Richard Branson, Virgin Atlantics CEO, says he makes two to three big decisions annually. But, once a decision is made, its success involves many more people than those who were part of the decision. As part of this CEO Evolution quarterly column, I am going to bring to you some insights as to how CEOs make big decisions and then successfully implement them.
Some decisions can create such pervasive change for an organization that they affect its entire strategy or business model, which is referred to as a business “pivot.” Pivoting is familiar to those in the startup world where entrepreneurs switch gears when their business strategy/model is not working. Pivoting can also help established businesses that have stopped growing to jumpstart growth.
Examples of big decisions include selling or purchasing a significant business unit; making a significant change to product or service offerings; and restructuring the management team.

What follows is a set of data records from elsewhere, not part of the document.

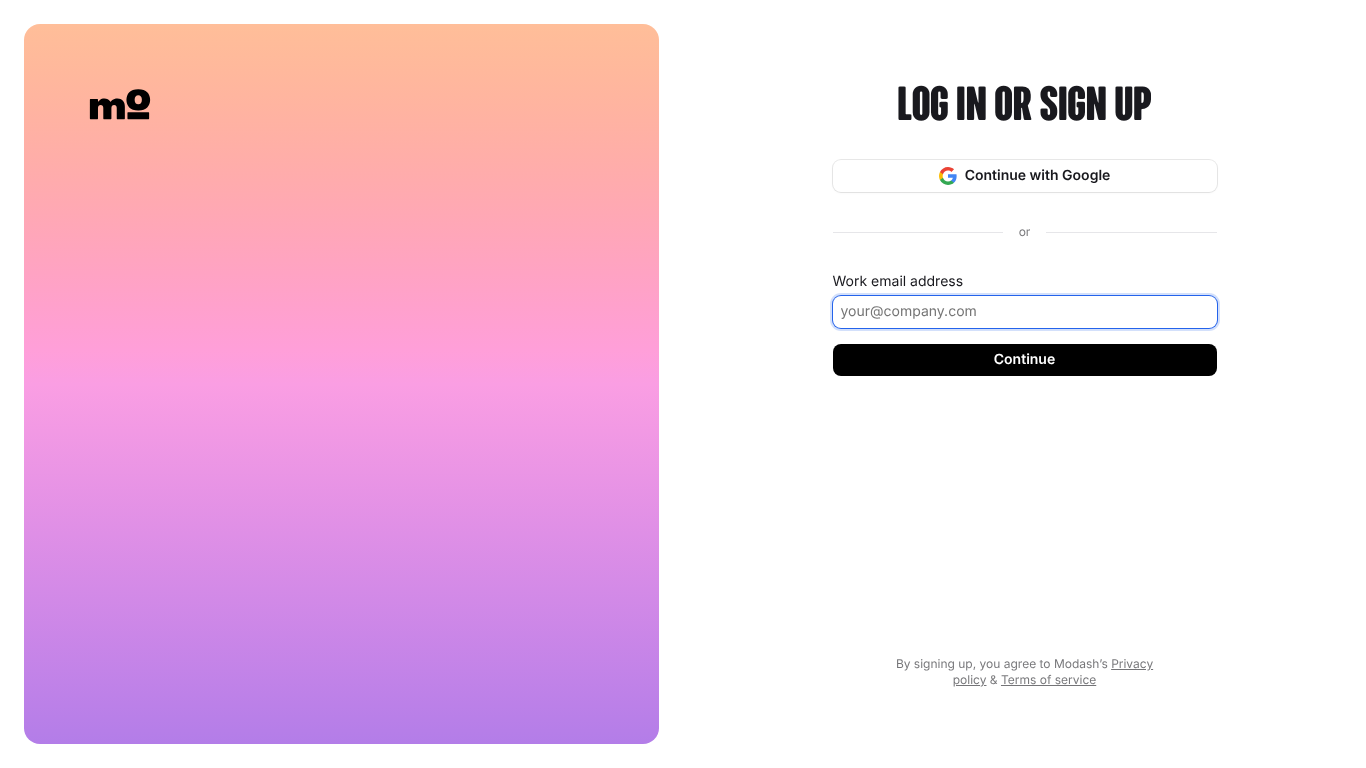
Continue (1024, 359)
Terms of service (1048, 679)
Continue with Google (1038, 175)
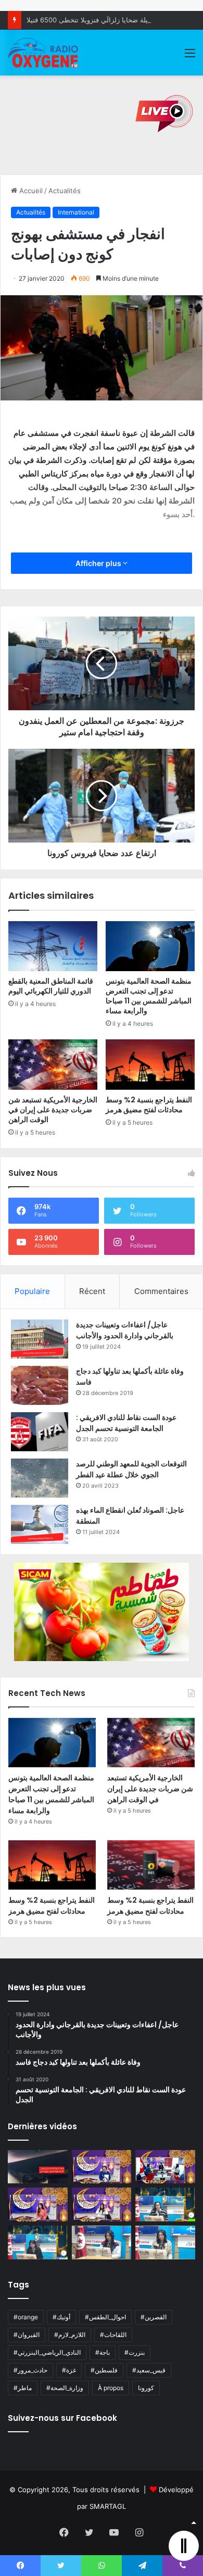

Whether a big decision results in a pivot or something less, its probability of success is more dependent on the characteristics of the company before the decision is made than the quality of the decision. In other words, a company needs to be in alignment before a significant change is introduced. Alignment, as defined by Harvard Prof. Jay W. Lorsch, is the creation of organizational practices and structures that simultaneously fit the strategic requirements of a business and the needs of its key employees. Misalignment, on the other hand, occurs when leaders of a company are simply “not on the same page.” For example, the head of sales is operating his/her group based on the belief that only two or three of the company’s products are worth promoting and are valuable to the sales team for lucrative commissions, whereas the head of operations believes the company should have all products in production and available and is managing inventory and capital requirements under that assumption.
A company’s management team and key employees must be in alignment before a significant change is introduced by the CEO. If not, probability for success plummets. Why? Because change is difficult and it requires buy-in and commitment to a common goal from management and key employees. If those characteristics are not present before a change, chances are they won’t be afterward, either.
How is alignment achieved? It depends.
In most traditional corporations (manufacturing, technology and service companies), power and influence is easily identified and essentially follows the organization chart. In these companies, the CEO drives strategy, then creates buy-in and communicates it throughout the organization. Decisions about who reports to whom will follow closely on the heels of strategic decisions. Alignment of strategy can be accomplished by getting the C suite of executives to agree on a strategy and then drive that strategy down through the organization, through department heads and key employees.
Accomplishing the same goal with professional service firms (law, accounting, investment banking, engineers and consulting firms) is more complicated. Power, ownership and influence are more widely distributed than in traditional corporations. In professional service firms influential partners may not hold formal titles, but can be some of the most influential and powerful members of the firm and can disrupt the alignment of an organization.
As explained in a Harvard Business School case study, McKinsey & Co., one of the most successful consulting companies in the world, wrote its first brochure in 1940 to explain the firm’s approach to potential clients. Marvin Bower, its then-managing partner, was against the idea because advertising was considered beneath professional service firms at that time. Eventually he agreed and saw a hidden value to the effort — a way to bring the firm’s thinking together. All of McKinsey’s partners were involved in writing the brochure, approving almost every word. It was a massive effort and took nearly a year to complete, but when it was done, the firm had the beginning of strategic alignment — a genuine agreement on the kind of firm it wanted to be.
Once the key members of an organization agree on where the company needs to be and on the basic steps needed for success, then that message must be communicated throughout the organization. At the second annual CEO Evolution event on June 15, 2015, at UConn Stamford, Denis Nayden, former CEO of GE Capital, said, “If your strategy is believable, if you are consistent, if you follow through in terms of execution and demanding and accountability and so forth, you can even manage the crazy number of businesses all around the world. But then you need a capable team, you’ve got to depend on them because there is no way one person can have any understanding as to what is going on every single hour of every single day all around the world. You need to be able to depend on the whole team wherever they are and then you find a way to talk to them all the time.”